Scholars have posited that the harsh tenor of kitchen sink realism is a direct response to the difficulty of living in post-war England, and Osborne’s work directly invokes this influence across two related axes. At multiple points throughout the text, Jimmy outwardly laments the horrors of war and the many ways in which it eviscerates the humanity of the combatants, both sympathizing with and vilifying those involved in equal measure. Though an exact cause of death is not cited, his father’s slow, painful death is attributed to his military service and is one of several catalysts for his reflection on combat.
Though Jimmy is too young to have served in the war, he, too, is wracked with grief over his own losses. This unresolved grief significantly impacts and feeds his harsh temper, and, often, his long, discursive rants will circle around to the people he’s lost in his life. Anger is the only safe outlet he has to address his grief, and so that is how it manifests. While these terms aren’t used in the text itself, modern-day audiences might map these outbursts to what is now referred to as post-traumatic stress disorder, or PTSD—an affliction often brought home from the battlefield and inadequately addressed by mental health services provided to those who have been at war.
Throughout the work, Osborne often writes stage direction in a voice that suggests Jimmy’s own perspective, mirroring his verbose, colorful phrasing and use of metaphor.

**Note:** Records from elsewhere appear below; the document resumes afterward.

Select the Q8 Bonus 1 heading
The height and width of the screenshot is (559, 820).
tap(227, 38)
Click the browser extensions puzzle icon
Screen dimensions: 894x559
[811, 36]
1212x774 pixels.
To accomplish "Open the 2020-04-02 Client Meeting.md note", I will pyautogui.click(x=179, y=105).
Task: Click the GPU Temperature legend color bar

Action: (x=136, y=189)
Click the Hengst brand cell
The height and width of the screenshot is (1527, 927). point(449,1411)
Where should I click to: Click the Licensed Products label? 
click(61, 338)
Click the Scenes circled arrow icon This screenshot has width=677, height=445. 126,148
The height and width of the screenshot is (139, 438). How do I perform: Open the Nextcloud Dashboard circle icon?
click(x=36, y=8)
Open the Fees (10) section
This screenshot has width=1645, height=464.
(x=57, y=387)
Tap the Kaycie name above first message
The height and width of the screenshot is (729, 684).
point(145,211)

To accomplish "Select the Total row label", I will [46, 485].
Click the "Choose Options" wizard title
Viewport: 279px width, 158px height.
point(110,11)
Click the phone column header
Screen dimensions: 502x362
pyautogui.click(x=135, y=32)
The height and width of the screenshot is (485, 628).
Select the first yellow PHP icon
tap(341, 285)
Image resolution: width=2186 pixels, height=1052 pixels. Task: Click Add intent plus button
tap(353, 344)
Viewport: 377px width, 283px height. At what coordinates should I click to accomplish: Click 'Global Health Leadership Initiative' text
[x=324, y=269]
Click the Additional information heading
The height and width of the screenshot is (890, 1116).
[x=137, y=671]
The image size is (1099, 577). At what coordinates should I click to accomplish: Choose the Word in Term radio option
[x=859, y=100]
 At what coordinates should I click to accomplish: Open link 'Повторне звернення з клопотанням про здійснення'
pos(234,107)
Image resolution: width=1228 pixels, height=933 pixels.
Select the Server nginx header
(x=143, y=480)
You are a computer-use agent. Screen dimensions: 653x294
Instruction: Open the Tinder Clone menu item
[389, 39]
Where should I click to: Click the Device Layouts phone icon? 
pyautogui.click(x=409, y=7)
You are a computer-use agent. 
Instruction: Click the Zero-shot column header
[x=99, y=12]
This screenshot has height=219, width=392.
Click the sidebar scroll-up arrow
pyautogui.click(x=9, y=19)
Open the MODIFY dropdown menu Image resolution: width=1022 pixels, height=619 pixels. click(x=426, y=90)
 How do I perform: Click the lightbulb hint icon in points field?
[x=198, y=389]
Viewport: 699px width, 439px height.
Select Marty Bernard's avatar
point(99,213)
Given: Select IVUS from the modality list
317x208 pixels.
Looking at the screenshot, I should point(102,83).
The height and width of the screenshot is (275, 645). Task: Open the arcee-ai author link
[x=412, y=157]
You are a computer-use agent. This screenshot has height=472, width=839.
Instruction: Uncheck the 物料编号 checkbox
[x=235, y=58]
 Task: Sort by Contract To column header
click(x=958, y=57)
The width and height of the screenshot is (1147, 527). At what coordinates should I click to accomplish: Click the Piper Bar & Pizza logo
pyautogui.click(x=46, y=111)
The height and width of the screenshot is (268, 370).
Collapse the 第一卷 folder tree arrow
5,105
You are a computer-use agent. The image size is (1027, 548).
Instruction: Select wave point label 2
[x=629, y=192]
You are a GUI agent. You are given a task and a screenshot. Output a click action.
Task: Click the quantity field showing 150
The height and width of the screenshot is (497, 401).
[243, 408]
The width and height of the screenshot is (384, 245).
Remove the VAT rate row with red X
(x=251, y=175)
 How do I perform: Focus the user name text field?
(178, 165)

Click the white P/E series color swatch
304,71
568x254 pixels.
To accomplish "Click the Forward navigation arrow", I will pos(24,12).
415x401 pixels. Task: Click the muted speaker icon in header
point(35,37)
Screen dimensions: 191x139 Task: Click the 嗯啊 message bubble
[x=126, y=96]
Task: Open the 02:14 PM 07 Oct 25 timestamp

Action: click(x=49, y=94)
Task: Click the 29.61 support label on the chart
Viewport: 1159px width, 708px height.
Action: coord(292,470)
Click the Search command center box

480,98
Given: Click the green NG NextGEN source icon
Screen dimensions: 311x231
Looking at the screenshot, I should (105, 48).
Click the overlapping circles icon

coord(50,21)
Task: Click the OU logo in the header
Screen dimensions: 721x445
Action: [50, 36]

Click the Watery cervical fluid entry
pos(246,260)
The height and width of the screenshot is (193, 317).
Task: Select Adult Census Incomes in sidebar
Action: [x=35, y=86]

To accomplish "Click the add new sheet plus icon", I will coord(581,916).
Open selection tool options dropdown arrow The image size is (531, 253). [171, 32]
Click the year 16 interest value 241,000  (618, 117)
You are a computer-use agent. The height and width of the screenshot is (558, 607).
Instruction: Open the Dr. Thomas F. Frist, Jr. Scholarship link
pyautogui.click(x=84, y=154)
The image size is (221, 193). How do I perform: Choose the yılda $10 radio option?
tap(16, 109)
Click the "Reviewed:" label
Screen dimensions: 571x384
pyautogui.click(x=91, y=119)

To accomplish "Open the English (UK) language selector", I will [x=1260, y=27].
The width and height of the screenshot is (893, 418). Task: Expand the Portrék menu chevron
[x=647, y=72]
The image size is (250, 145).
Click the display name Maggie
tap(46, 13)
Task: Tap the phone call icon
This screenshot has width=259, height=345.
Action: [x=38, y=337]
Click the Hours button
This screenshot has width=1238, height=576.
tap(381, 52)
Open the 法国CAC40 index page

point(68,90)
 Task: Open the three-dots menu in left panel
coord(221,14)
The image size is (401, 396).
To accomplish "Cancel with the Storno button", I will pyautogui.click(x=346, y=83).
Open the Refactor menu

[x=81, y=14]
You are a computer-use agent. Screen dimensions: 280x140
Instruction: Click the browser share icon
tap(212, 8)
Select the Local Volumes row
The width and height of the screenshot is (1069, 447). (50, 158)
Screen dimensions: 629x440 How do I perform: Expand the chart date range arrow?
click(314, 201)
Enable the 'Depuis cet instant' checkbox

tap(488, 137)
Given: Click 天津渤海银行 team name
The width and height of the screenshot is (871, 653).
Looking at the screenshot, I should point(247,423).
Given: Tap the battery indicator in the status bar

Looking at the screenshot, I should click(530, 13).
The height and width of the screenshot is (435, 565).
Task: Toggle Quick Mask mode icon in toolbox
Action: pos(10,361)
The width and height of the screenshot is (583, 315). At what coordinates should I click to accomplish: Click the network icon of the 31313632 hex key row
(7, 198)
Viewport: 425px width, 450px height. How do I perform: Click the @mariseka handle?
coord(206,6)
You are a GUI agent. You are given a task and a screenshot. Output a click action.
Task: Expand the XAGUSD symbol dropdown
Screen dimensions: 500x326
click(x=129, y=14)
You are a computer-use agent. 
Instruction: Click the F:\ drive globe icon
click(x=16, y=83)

This reiterates Jimmy’s solipsism throughout the work by implying that the neutral, omniscient authority may actually be the main character’s own voice. This is a wry nod to the reader of the text, effectively letting them in on a secret the viewing audience will never get.
Some readers may choose to interpret this narrative choice by viewing Jimmy as an analog for John Osborne himself. Just twenty-seven at the time of the play’s publication, it’s not especially presumptuous to assume that he might share some of the disillusionment he ascribes to his fictional demographic peers.